Excerpted text start

Prime Minister Theresa May in the House of Commons. Photograph: UK Parliament/Jessica Taylor/PA Wire . - Credit: PA

There is a way for Theresa May to get her deal through, writes MP OWEN SMITH. But it means she must put it to a People’s Vote.

The only notable thing about the latest prime minister’s non-statement on Tuesday was the strange omission of the words that had been briefed to the media overnight as its central message to MPs: ‘hold your nerve.’

Perhaps she just forgot to say it, though the words were there in the written handout that accompanied the statement. I suspect, however, it simply occurred to the PM, perhaps even as she stood at the despatch box, that her appeal might backfire spectacularly, as the success of her Brexit plan now depends entirely on a majority of MPs doing precisely the opposite, and losing our nerve when we get to the crunch, voting through her deal for fear of the no-deal scenario she says is the alternative.

Of course, you don’t need to be eavesdropping on Olly Robbins in a Brussels bar to know her threat of no-deal is as empty as any Brexiteer’s promise. There is no chance that this prime minister, or any prime minister with a grain of decency or a sense of duty, would inflict on our country the catastrophic consequences of a no-deal exit from the EU.

Not least because, as this prime minister has so ably demonstrated over the last two years, the Tory determination to hold on to power is as strong as ever. And the fallout from a no-deal Brexit, the cost and fury of lost jobs and broken lives, would rain down on Mrs May’s party, poisoning their chances of governing Britain for generations to come.

That warning has been sounded loud and clear by Sir Oliver Letwin and other sentient Tories on the government backbenches, and even if Mrs May professes not to hear them when she repeats her threat to crash us out, we in Labour should listen and take note – and hold our nerve accordingly.

Excerpted text end

Given exercise: According to the article on Theresa May's Brexit deal, why might the prime minister have left the words "hold your nerve" out of her statement? These records come from a separate, unrelated source.

Supplied information start

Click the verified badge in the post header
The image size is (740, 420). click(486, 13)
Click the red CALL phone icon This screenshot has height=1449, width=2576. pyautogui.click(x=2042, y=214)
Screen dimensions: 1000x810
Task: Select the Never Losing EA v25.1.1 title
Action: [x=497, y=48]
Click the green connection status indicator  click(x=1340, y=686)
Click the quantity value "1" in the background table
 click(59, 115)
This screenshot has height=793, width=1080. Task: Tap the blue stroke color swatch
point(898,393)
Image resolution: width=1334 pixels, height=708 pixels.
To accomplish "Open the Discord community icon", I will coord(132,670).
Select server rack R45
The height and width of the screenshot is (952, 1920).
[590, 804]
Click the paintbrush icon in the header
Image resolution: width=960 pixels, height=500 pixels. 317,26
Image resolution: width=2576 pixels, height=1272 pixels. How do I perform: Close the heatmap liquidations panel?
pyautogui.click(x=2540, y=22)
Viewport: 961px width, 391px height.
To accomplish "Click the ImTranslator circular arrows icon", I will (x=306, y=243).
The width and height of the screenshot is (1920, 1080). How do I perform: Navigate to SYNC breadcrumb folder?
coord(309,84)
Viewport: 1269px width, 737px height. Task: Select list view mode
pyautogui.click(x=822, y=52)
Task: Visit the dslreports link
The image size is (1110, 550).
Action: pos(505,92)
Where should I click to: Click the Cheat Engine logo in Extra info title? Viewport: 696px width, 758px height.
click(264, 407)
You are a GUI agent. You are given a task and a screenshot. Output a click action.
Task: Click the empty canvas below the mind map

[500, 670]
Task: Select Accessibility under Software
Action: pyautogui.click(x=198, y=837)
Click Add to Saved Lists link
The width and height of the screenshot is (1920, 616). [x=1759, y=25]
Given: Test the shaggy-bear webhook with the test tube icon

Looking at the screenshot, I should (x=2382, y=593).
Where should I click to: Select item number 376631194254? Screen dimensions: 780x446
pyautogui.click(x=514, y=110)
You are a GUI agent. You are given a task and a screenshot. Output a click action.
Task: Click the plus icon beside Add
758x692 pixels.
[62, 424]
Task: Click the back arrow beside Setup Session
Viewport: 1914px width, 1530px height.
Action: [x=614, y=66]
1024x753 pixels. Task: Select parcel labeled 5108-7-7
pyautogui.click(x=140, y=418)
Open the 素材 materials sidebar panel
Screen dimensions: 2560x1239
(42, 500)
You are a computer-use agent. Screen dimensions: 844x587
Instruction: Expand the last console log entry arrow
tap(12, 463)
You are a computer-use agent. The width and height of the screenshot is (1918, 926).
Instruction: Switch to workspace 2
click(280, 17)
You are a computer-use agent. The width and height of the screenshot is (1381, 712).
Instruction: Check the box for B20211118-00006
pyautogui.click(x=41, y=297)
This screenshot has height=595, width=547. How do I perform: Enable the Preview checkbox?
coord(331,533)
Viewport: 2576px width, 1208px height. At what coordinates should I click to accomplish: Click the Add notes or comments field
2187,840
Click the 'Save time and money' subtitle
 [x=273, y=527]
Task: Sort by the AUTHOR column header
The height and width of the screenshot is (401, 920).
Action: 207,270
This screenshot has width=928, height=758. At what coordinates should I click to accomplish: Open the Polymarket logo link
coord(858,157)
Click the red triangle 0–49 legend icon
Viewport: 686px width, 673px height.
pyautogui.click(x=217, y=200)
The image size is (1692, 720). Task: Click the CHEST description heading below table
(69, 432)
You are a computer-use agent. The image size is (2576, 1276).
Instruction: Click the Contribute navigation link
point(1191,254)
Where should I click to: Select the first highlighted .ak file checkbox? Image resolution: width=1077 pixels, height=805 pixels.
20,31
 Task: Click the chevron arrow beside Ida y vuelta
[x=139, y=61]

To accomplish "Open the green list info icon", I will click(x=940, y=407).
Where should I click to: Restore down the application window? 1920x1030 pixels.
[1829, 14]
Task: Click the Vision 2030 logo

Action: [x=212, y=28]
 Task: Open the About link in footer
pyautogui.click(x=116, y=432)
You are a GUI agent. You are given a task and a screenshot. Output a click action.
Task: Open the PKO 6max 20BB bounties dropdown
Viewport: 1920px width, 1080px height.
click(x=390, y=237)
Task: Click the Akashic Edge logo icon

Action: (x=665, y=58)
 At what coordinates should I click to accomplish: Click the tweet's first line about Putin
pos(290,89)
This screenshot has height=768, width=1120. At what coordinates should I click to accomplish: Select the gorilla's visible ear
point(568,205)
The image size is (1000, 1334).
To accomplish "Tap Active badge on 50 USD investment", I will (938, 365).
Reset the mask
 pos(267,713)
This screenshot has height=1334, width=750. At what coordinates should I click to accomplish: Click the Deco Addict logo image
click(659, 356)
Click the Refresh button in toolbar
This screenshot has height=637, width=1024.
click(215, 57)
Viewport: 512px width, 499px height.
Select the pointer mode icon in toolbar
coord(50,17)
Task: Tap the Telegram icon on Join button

Supplied information end

Result of this exercise: Her plan depends on a majority of MPs doing the opposite: losing their nerve and voting for her deal out of fear of the no-deal alternative. The appeal might therefore have backfired spectacularly, and that may have occurred to her as she spoke.